What happened to Akihabara? A veritable wasteland for ramen in the past, suddenly it seems like every shop I hit there is a winner. The otaku, with their voracious appetite for cute girls in high school uniforms (2-D of course), as well as an equal appetite for grease and carbs . . . could they be developing a taste for variety?
Finding Tsumugi was tough. Be sure to go out the Showa-dori exit (昭和通り口) and you will be headed in the right direction. Akihabara is shiny and confusing. I spent a few minutes on the wrong side, until a nice girl in a maid outfit pointed me in the right direction.
The shop is in a basement of a bank building, by the way.
Tsumugi's best point are the noodles.
さぬきの夢, the dream of Sanuki, can be seen throughout the shop. Turns out that those excellent noodles are 100% Sanuki flour.
Sanuki, referring to the old name of Kagawa Prefecture, is home to some of the best wheat in Japan. The relatively mild climate along the Seto inland sea is ideal for the production, and the local cuisine reflects this. Of course, 99.9% of Sanuki flour goes into making Sanuki udon.

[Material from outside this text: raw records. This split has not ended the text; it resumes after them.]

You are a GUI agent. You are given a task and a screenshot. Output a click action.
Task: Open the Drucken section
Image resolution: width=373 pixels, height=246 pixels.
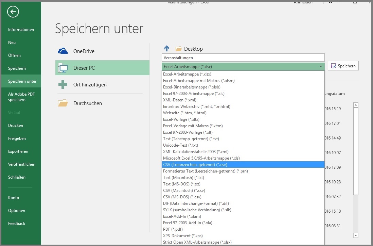coord(15,125)
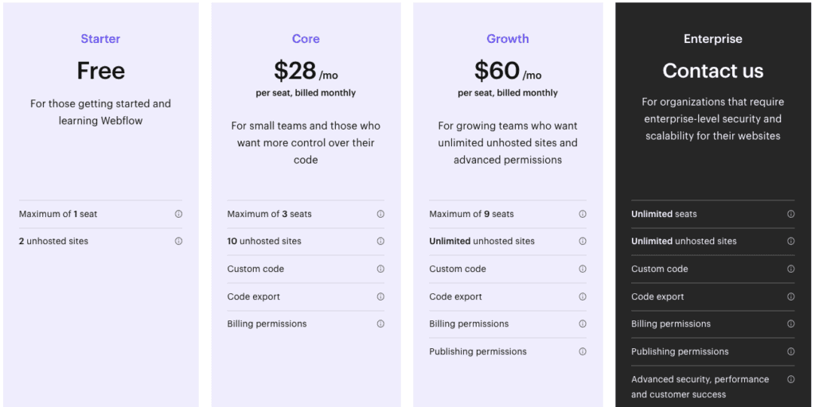Click info icon beside Core's 3 seats limit

click(380, 214)
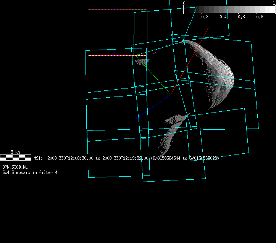Click the magenta dashed edge of footprint

pos(88,32)
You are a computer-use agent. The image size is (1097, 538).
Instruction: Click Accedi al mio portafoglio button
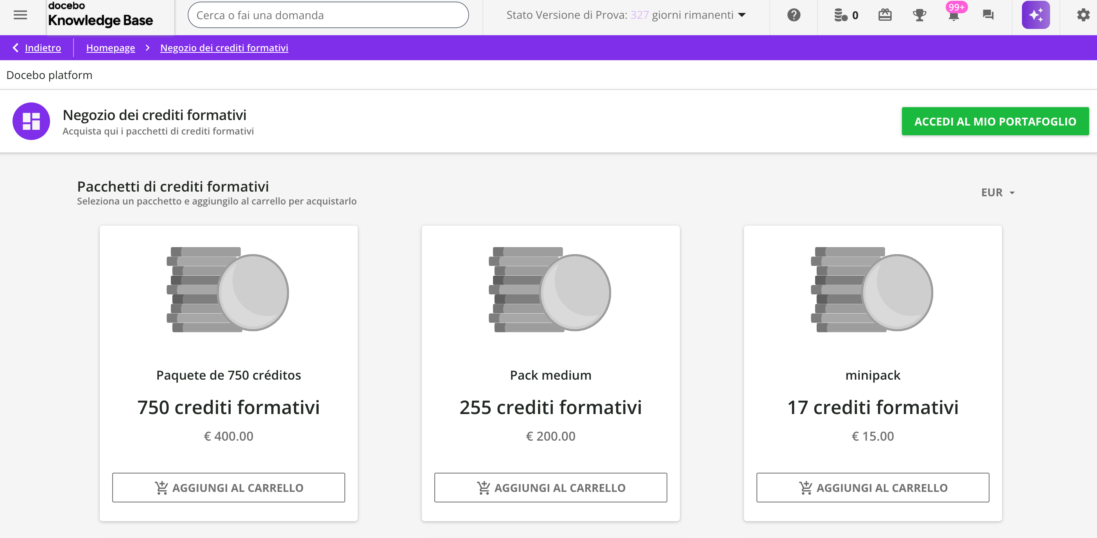(995, 121)
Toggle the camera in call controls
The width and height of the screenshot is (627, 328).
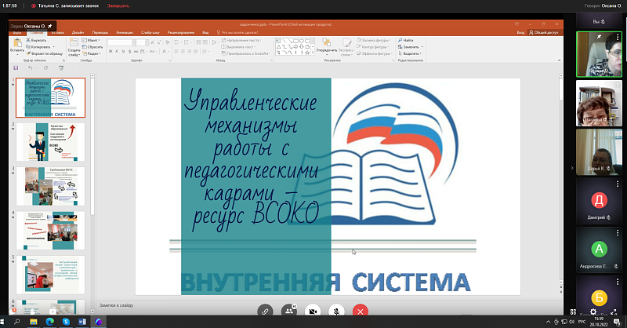coord(313,311)
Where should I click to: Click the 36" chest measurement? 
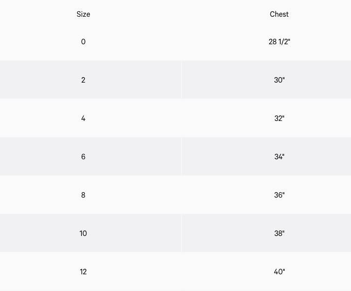279,195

If you have never had really good udon from Shikoku, you are missing out.
The rest of the bowl works for me. You have 3 choices, the shoyu, the shio, and the tsumugi. The tsumugi is a bit on the sweet and spicy side. Sweet from the abundance of sliced spring onion, and spicy from the addition of both spicy rayu and flavorful sesame oil. Needless to say, there are a lot of flavors for the noodles to grab on to.